Pour la rentrée, le JDN interviewe chaque jour un dirigeant de l'e-business qui livre ses prévisions de marché pour le second semestre. Aujourd'hui, le président-directeur général de Maximiles.

JDN. Quel bilan tirez-vous du début d'année 2009 et comment abordez-vous la rentrée ? 

Marc Bidou. Nous avons réalisé un chiffre d'affaires de 8,10 millions d'euros au premier semestre, en baisse de 2,5 %, pour un résultat d'exploitation d'un million d'euros. Cette baisse est essentiellement imputable à l'activité e-mailing qui est celle qui souffre le plus. En revanche, la fidélisation, qui reste notre cœur de métier, se porte bien. Notre activité de programmes de fidélité en marque blanche est par exemple en progression de 7,3 %. Les sociétés ne remettent pas en cause leurs programmes de fidélité comme elles peuvent repousser leurs campagnes de marketing, ce qui est une bonne chose. 

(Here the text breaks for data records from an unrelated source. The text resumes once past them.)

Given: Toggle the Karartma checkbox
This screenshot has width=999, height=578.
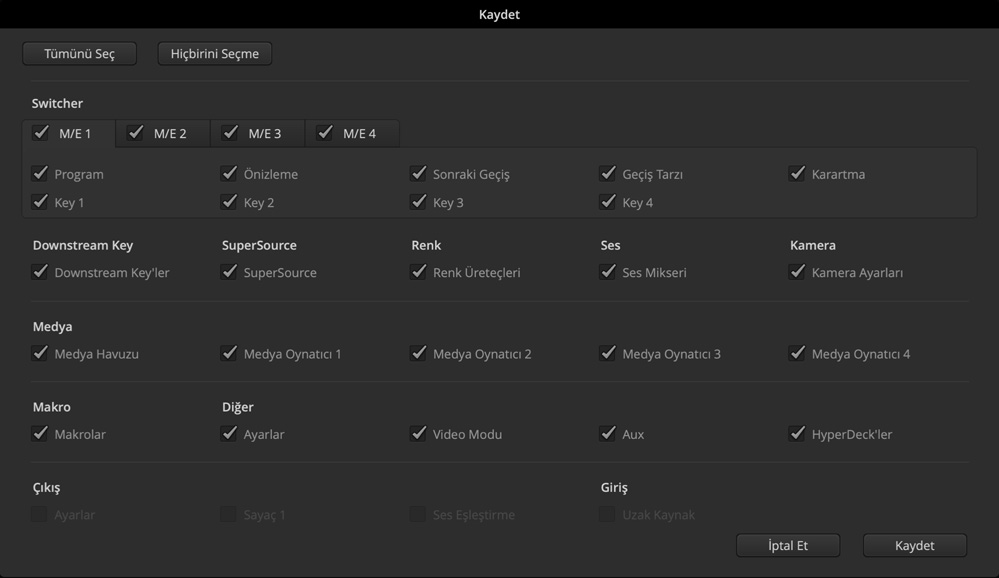Looking at the screenshot, I should (797, 174).
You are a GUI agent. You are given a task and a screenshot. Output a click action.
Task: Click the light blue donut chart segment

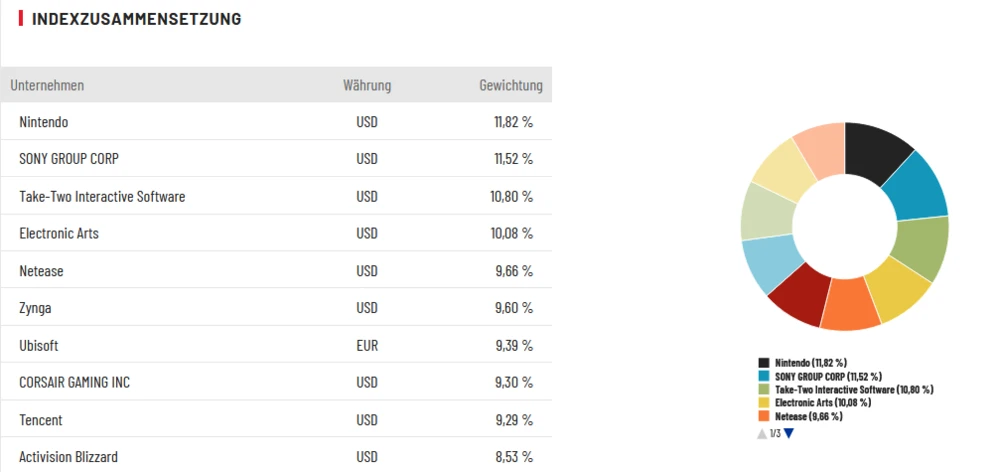pyautogui.click(x=763, y=263)
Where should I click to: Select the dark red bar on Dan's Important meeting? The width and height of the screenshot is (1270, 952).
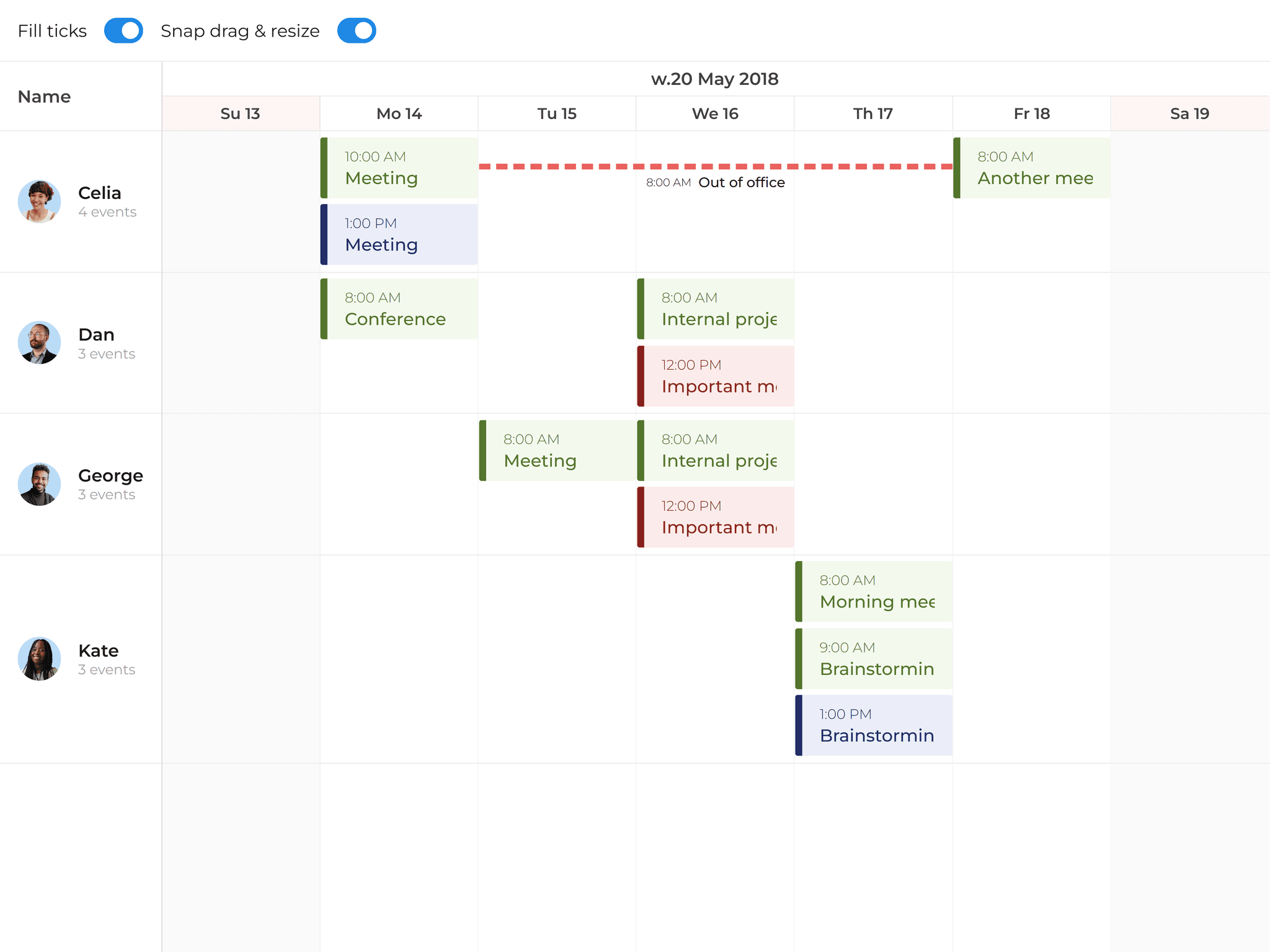click(641, 376)
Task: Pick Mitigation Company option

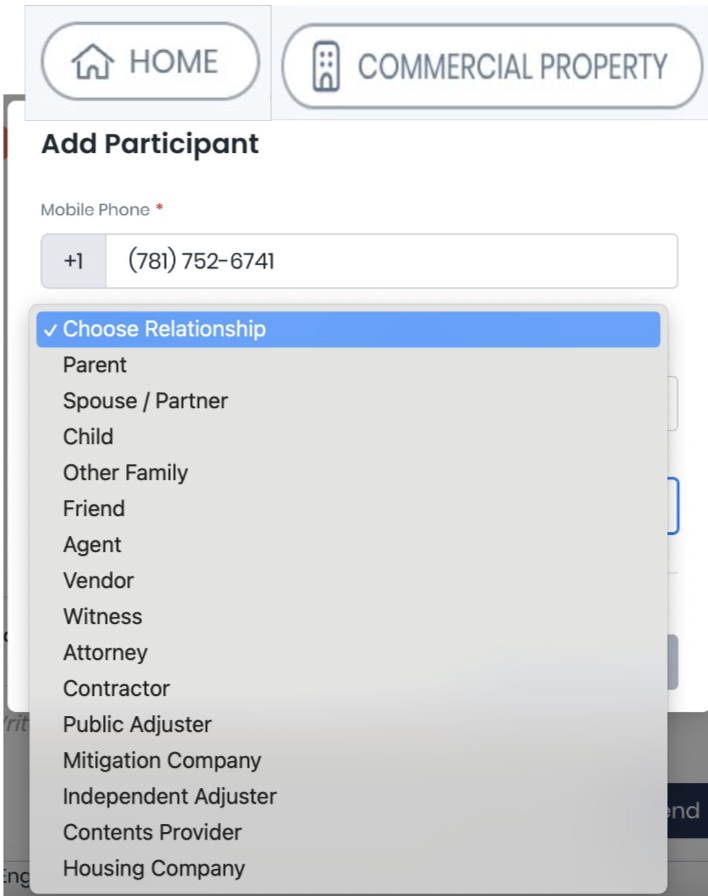Action: 162,761
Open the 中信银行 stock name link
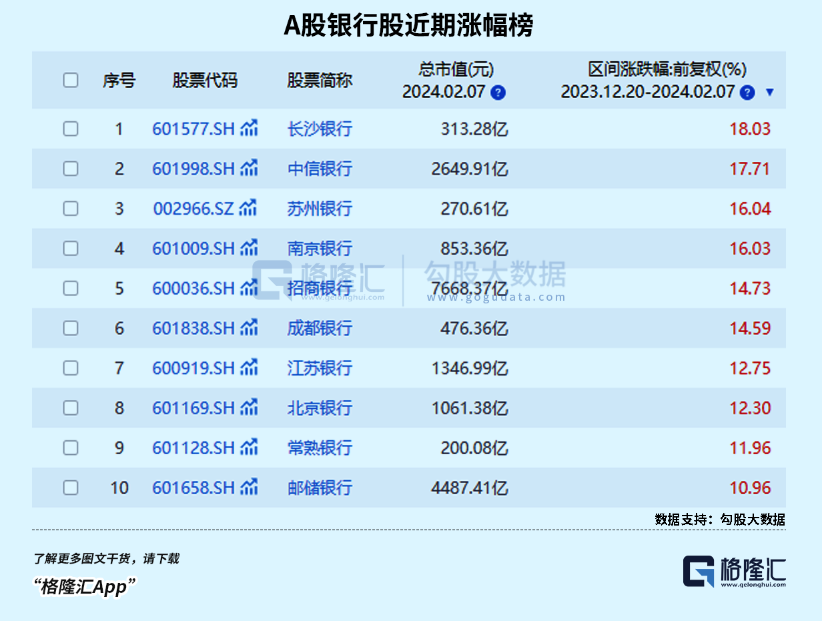The height and width of the screenshot is (621, 822). click(x=320, y=169)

Les mois à venir vont encore être assez difficiles. On peut résumer la problématique de l'année 2009 par un manque de visibilité, au contraire des dernières années, au cours desquelles les entreprises étaient prêtes à prendre des engagements sur le long terme. Le marché n'a pas de visibilité à court terme et Maximiles non plus. Nous sommes cependant optimistes sur le long terme. Sur une période de deux à trois ans, je pense que la crise ne fait que renforcer notre activité et le média Internet en général. Le déplacement de budgets des médias traditionnels vers les médias Internet va se poursuivre et s'accentuer. La crise ne fera qu'accélérer la migration vers les médias digitaux, plus abordables financièrement et plus efficaces. Le marché de la fidélisation reste par ailleurs un secteur émergeant qui devrait connaître une forte progression à l'avenir. 

 

Quels sont les principaux relais de croissance de Maximiles ? 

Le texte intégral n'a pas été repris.